=== Source data ===
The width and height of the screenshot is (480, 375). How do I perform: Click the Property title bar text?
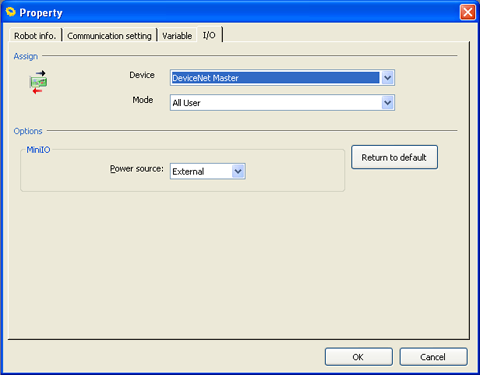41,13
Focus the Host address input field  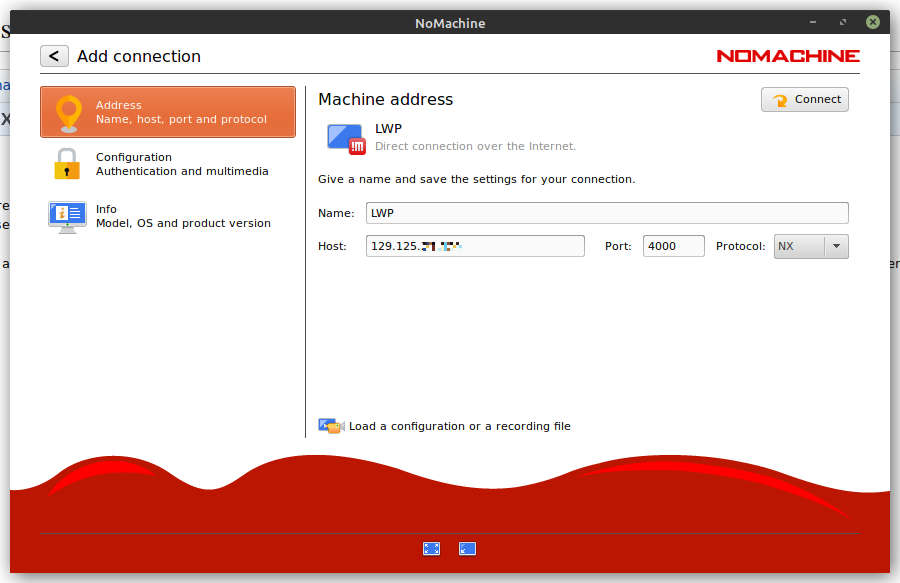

* * *

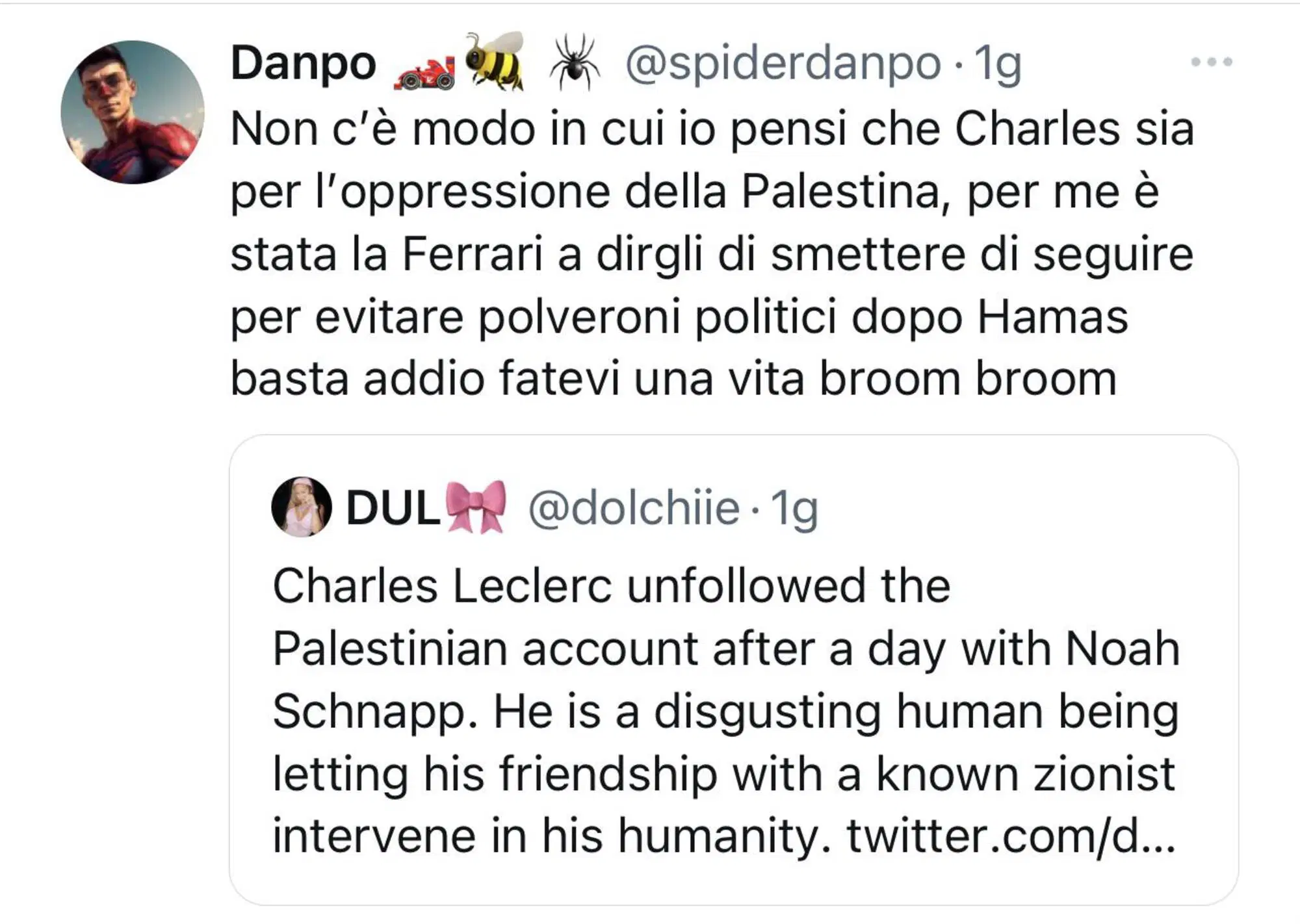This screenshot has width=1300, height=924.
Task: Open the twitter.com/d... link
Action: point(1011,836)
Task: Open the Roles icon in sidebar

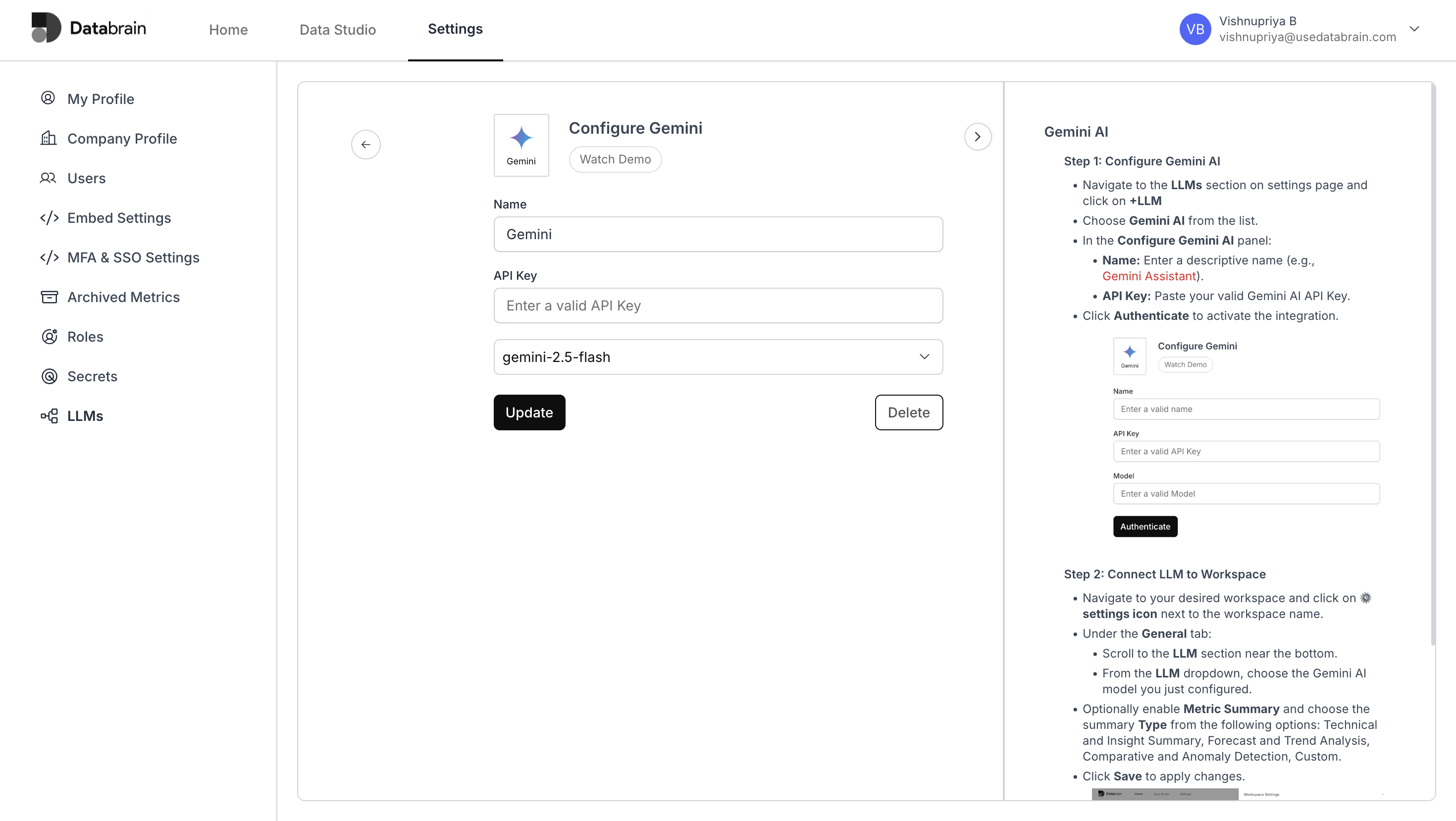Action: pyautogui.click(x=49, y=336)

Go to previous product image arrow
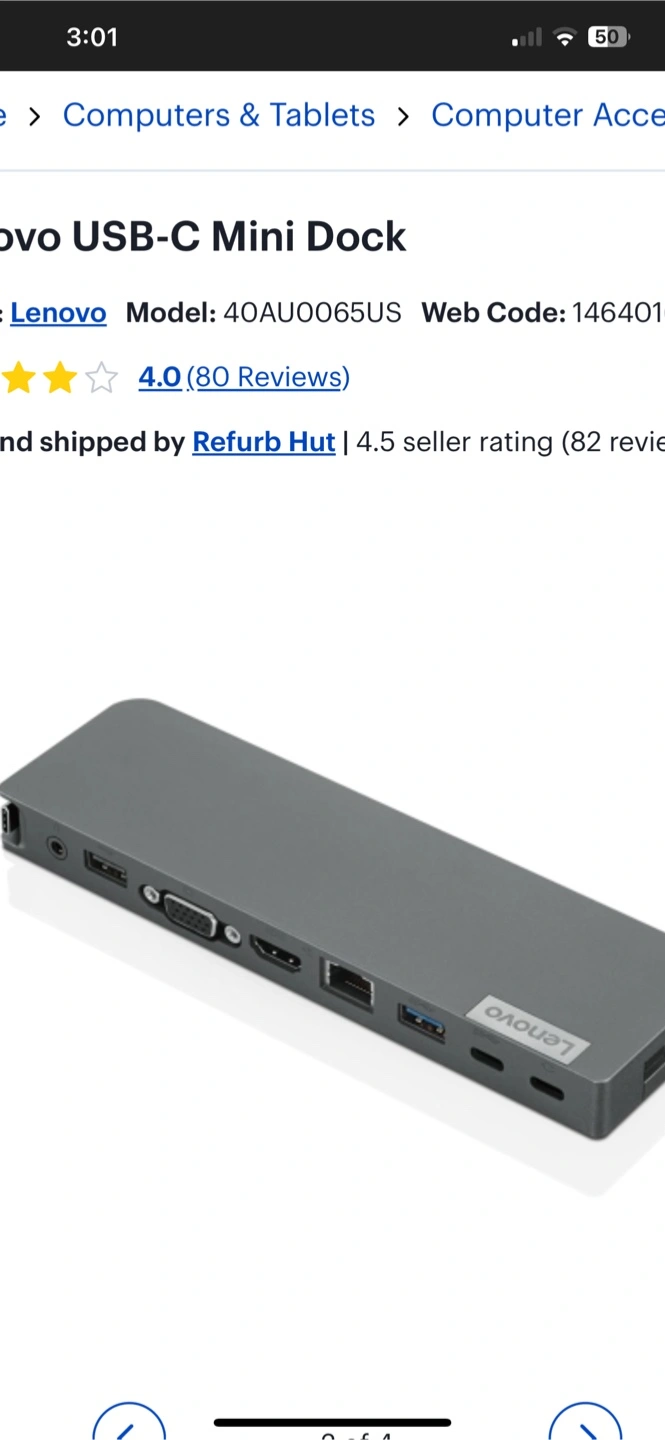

* * *

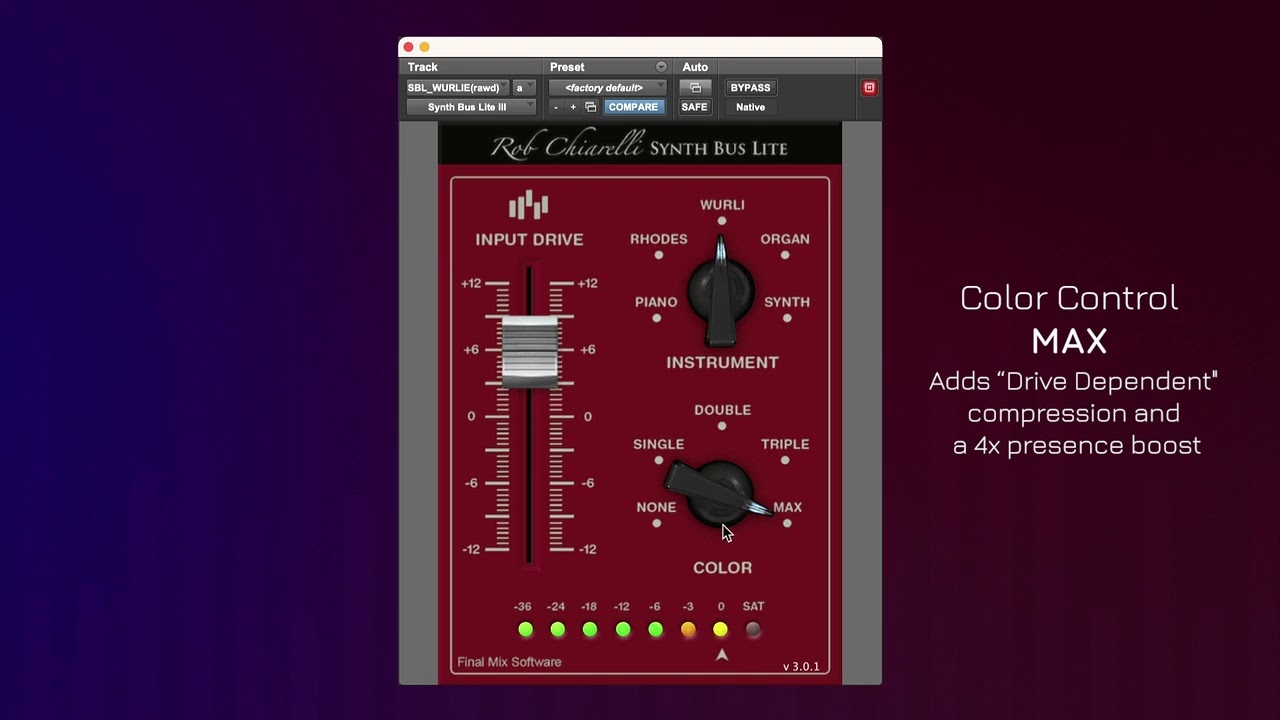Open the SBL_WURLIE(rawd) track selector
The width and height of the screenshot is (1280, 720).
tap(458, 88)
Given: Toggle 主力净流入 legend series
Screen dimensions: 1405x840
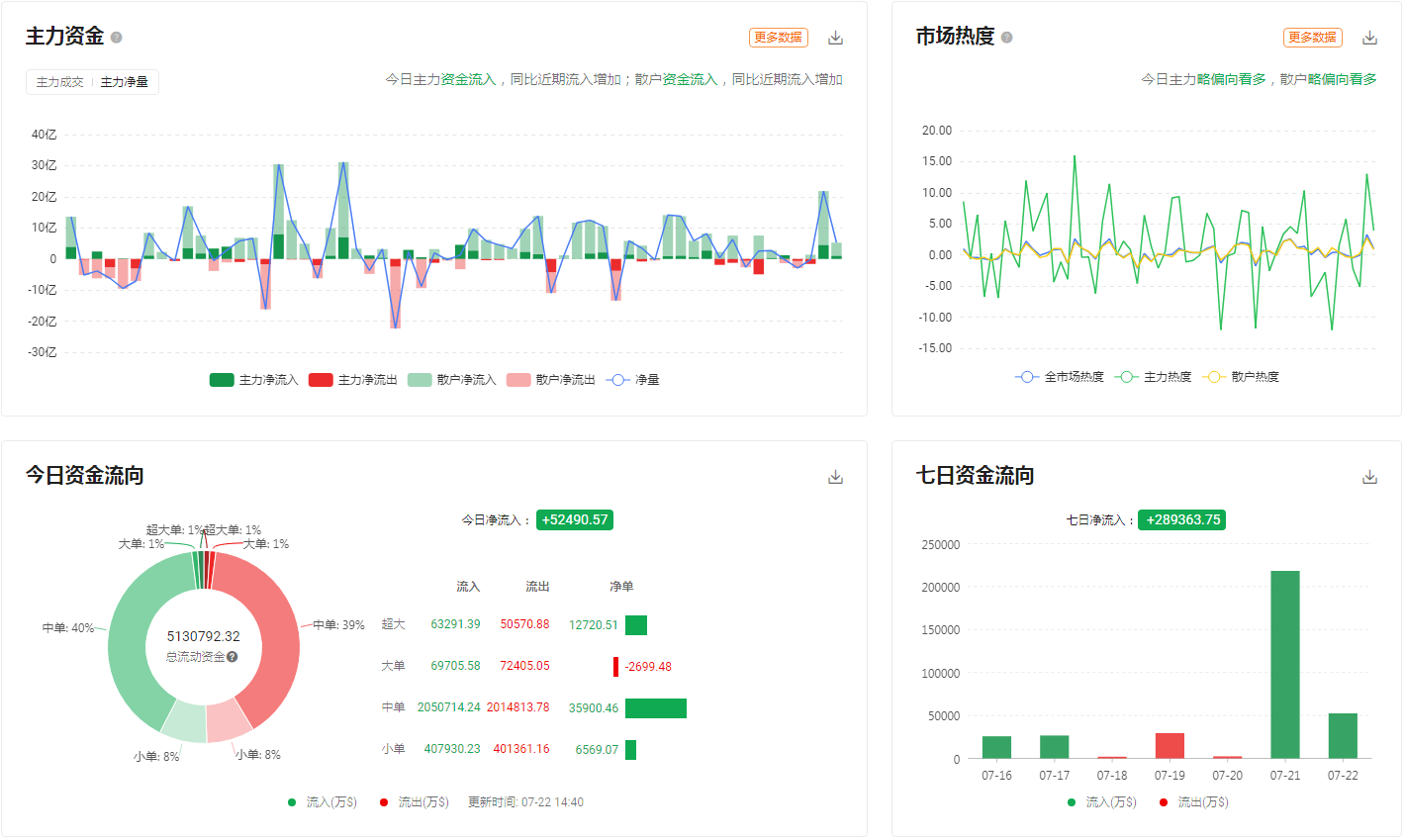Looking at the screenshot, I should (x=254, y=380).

=== Problem details ===
Echo the lines starting at the line containing "Given: Toggle 主力净流入 legend series" and ending at the line containing "Looking at the", leaving the pictures out.

=== Task response ===
Given: Toggle 主力净流入 legend series
Screen dimensions: 1405x840
Looking at the screenshot, I should (x=254, y=380).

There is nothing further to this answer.